* Bagian Dokumen
▬▬▬▬▬▬▬▬▬▬

Bencana kekeringan di Indonesia menurut catatan Badan Nasional Penanggulangan Bencana (BNPB), sepanjang dua abad terakhir, yaitu sejak 1811 hingga 2011, kekeringan menjadi bencana terbesar ketiga setelah bencana banjir dan kebakaran. Ini tandanya harus ada perhatian terhadap penanggulangan kekeringan yang terjadi di berbagai wilayah Indonesia. Dearah bencana kekeringan yang parah yaitu di Nusa Tenggara Timur, Sulawesi, dan Jawa.
Ada dua perubhahan iklim dunia selama 30 tahun terakhir, yaitu La Nina dan El Nino. Indonesia berada pada belahan bumi dengan iklim monsoon tropis yang sangat sensitif terhadap anomali iklim El-Nino Southern Oscillation (ENSO) yang menjadi sumber kekeringan. Ada beberapa daerah yang jarang diguyur hujan sehingga berdampak kekeringan.
a. Kekeringan Meteorologis
Tipe kekeringan ini paling mudah untuk diidentifikasi dan difahami. Suatu wilayah dapat dikatakan mengalami kekeringan meteorologis apabila hujan tahunan rerata yang terjadi tidak dapat memenuhi kebutuhan untuk evapotranspirasinya atau dapat juga dibandingkan dengan temperaturnya. Tidak ada batasan mengenai berapa lama hari/bulan tanpa hujan atau berapa banyak kekurangan air.

▬▬▬▬▬▬▬▬▬▬

* Data Tercatat
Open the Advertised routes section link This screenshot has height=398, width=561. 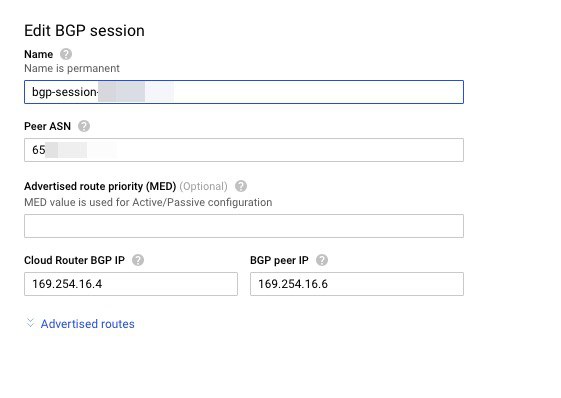(88, 324)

▬▬▬▬▬▬▬▬▬▬

Lanjutkan teks tentang kekeringan di Indonesia setelah kalimat terakhirnya. Data ini adalah bahan tersendiri yang terpisah dari teks tentang kekeringan.

b. Kekeringan Hidrologi
Kekeringan tipe ini merefleksikan kondisi sistem air dalam suatu wilayah baik untuk air permukaan maupun air bawah permukaan. Kekeringan hidrologis dapat dilihat dari debit aliran rendah (lowflow), tampungan air di danau/waduk, tampungan dalam tanah dsb. Kondisi kekerinan hidrologi tidak selalu terjadi secara bersamaan dengan kekeringan meteorologis. Kadangkala ada daerah yang mengalami kekeringan meteorologi tetapi kalau dipandang dari sisi hidrologi sebenarnya tidak mengalami kekeringan. Tetapi pada umumnya, apabila terjadi kekeringan hidrologi maka secara meteorologi juga mengalami kekeringan.
c. Kekeringan Pertanian
Kekeringan pertanian merefleksikan kekurangan lengas tanah yang dibutuhkan oleh tanaman untuk hidup (evapotranspirasi). Respon tanaman terhadap kondisi lengas tanah sangat bervariasi. Sebagian tanaman mampu bertahan hidup dan tumbuh dalam kondisi lengas tanah yang rendah, tetapi ada juga tanaman yang membutuhkan lengas tanah tinggi untuk bertahan hidup.
Nampak bahwa kekeringan yang terjadi dapat merupakan interaksi berbagai tipe kekeringan yang menambah kesulitan pengertian tentang kekeringan. Namun secara umum dapat dirangkum bahwa kekeringan adalah peristiwa terjadinya kesenjangan antara ketersediaan air dan kebutuhannya di masing-masing wilayah dan untuk tiap-tiap penggunaan.
Contoh daerah yang mengalami kekeringan yaitu di Jawa Barat pada Juni 2003. Sawah seluas 24.802 ha mengalami kekurangan air dengan status berat dan ringan, sedang 345 ha puso (www.pikiran_rakyat.com).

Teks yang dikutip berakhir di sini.